_ACTIVITY:_
The lines below, from the one containing "Click the divider line below Description" through the one containing "The image size", should be set down exactly, with no pictures and nothing else.

_MATERIAL SHOWN:_
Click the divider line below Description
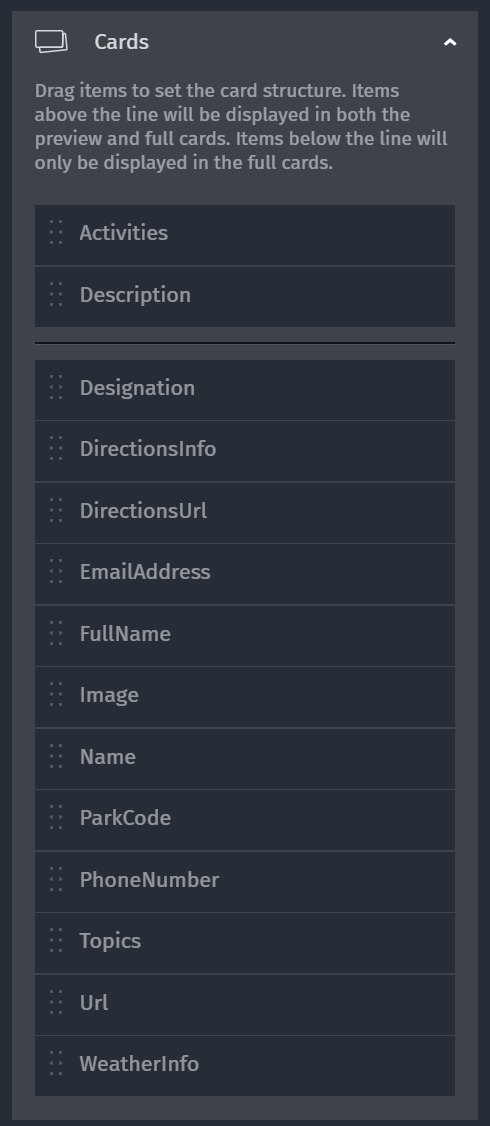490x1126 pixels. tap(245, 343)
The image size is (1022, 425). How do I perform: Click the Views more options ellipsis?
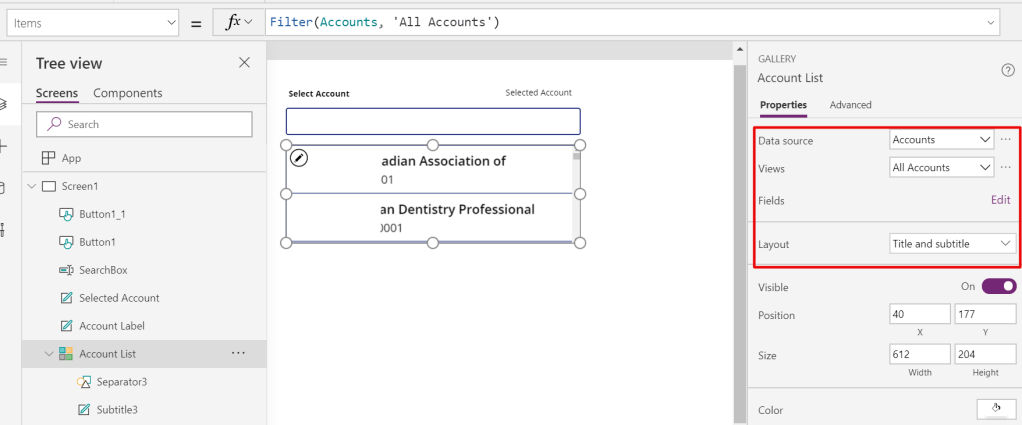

---

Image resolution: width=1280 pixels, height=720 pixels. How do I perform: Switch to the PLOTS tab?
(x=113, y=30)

_FINAL ANSWER:_
Click the divider line below Description
490x1126 pixels. tap(245, 343)
The image size is (1022, 425). How do I perform: Click the Views more options ellipsis?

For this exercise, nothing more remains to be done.